Tuesday, December 22, 2009

Happy Holidays from WCG Comics!

Below is this year's holiday greetings from WCG Comics....

Past holiday greeting cards may be viewed here.

It was another great year for WCG Comics and Rob Hanes Adventures—my thanks to everyone who supported the series. Issue 12 was released this year (debuting at the San Diego Comic-Con), as well as three never-before-seen stories online dating back to the 1980s at my webcomics site. I also joined Facebook this past year.

2010 promises to be another exciting year. I will be making an official announcement shortly about the upcoming release of the first volume collecting the series in trade paperback format. Also schedules is the release of a special color edition issue!

And, as a special treat, here is my art to my personal family holiday card:

See you in 2010!!

Friday, December 18, 2009

Inglourious Screening

Thanks to a friend who works as an entertainment blogger, earlier this week I finally got a chance to see Inglourious Basterds at a closed screening in L.A. to celebrate the film's release on DVD the following day. The viewing was attended by none other than the director himself, Quentin Tarantino, as well as some of the film's stars including Diane Kruger, B.J. Novak, Eli Roth, Samm Levine, and Omar Doom, as well as Tarantino's longtime producer, Lawrence Bender. Here's my report from behind the press line at the red carpet event, as well as a quick review of the film. To go straight to all my photos from the event, click here.

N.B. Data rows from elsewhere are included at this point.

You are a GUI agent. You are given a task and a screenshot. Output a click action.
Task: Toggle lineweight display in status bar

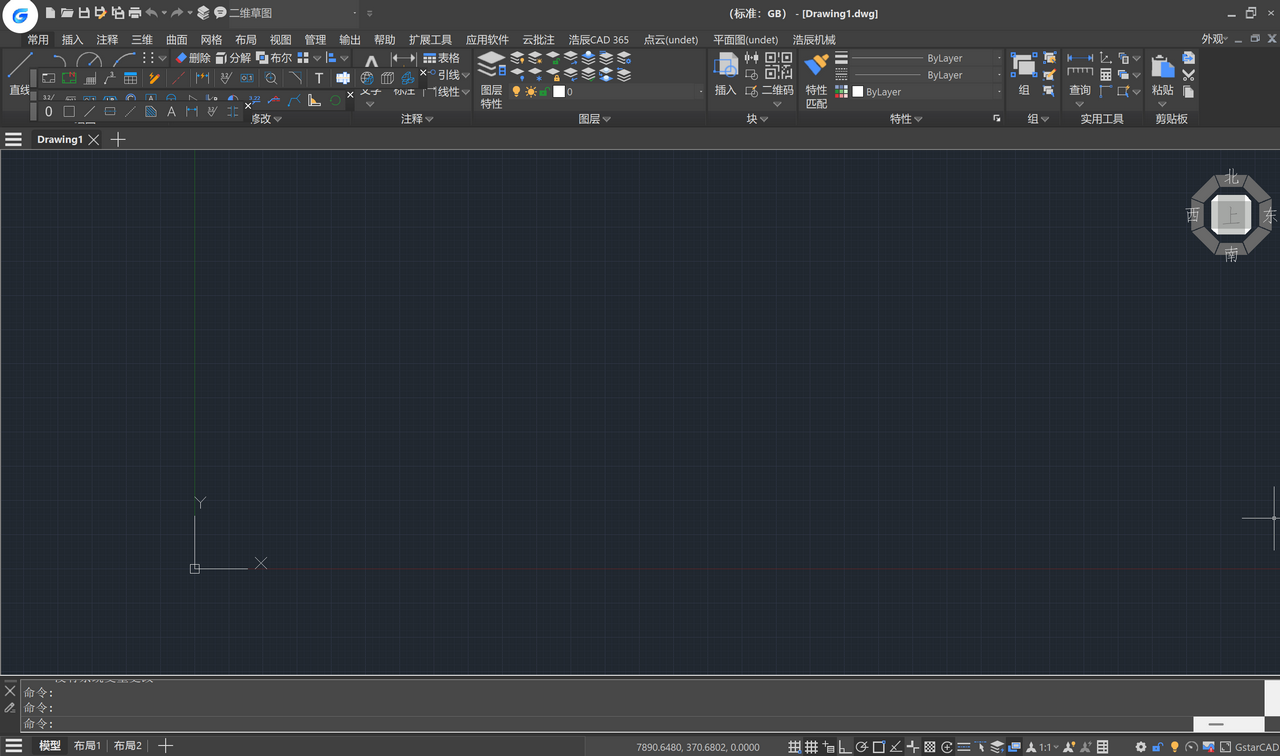[x=963, y=747]
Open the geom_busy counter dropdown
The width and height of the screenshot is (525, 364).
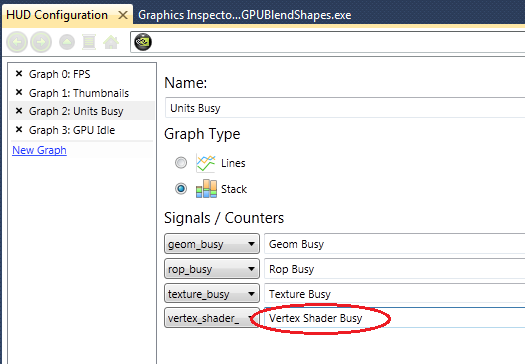[212, 244]
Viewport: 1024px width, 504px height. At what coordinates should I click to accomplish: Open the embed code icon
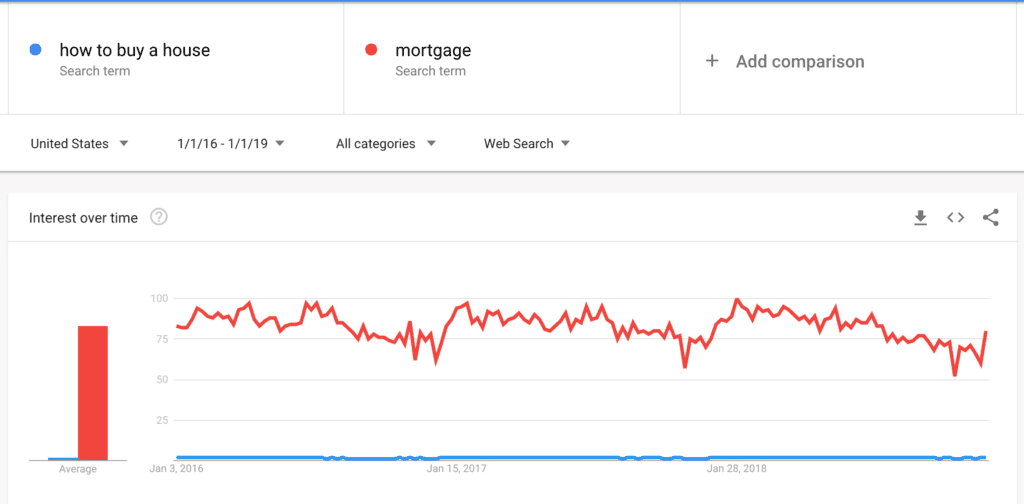click(955, 218)
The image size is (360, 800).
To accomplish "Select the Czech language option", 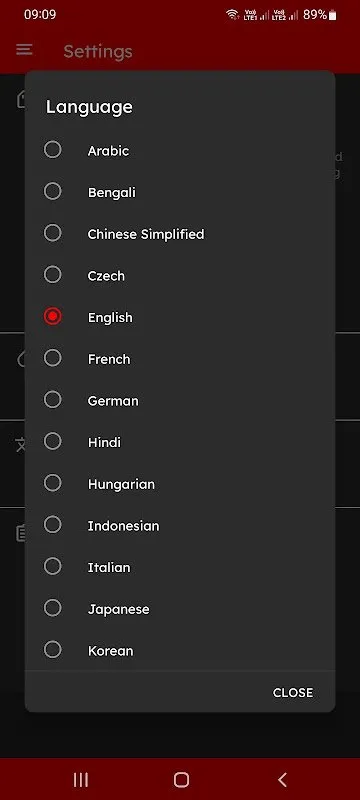I will pyautogui.click(x=53, y=275).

Although the press had been directed by the organizers of the event to park at a separate location away from the theater (presumably to prevent traffic, crowd and parking problems near the revival house venue which is located in a more residential and sedate part of town away from the somewhat more bustling parts of nearby Hollywood and West Hollywood), since it was a theater I'd been to many times, I easily found parking nearby on a quiet, dark residential street only a couple blocks away. As I walked to the theater, I saw that it had been dressed up like a classic movie premiere event, complete with large arclights pointing to the sky and a classic red carpet at the entryway. I wasn't able to get past the security people and the front of the theater until my buddy came out from the secure area with the press wristband he had snagged for me; it was cool to be able to bypass the regular line of special ticket holders and hang out in the press area that was traditionally roped off from the red carpet area. We were near one end of the press line, closest to the front of the theater—in fact, we were facing the main doors. As my friend noted, there definitely is a pecking order in these things, and we were pretty much at the end of the line, but as far as I was concerned, at least we were in front of the theater, and not facing some unglamorous storefront.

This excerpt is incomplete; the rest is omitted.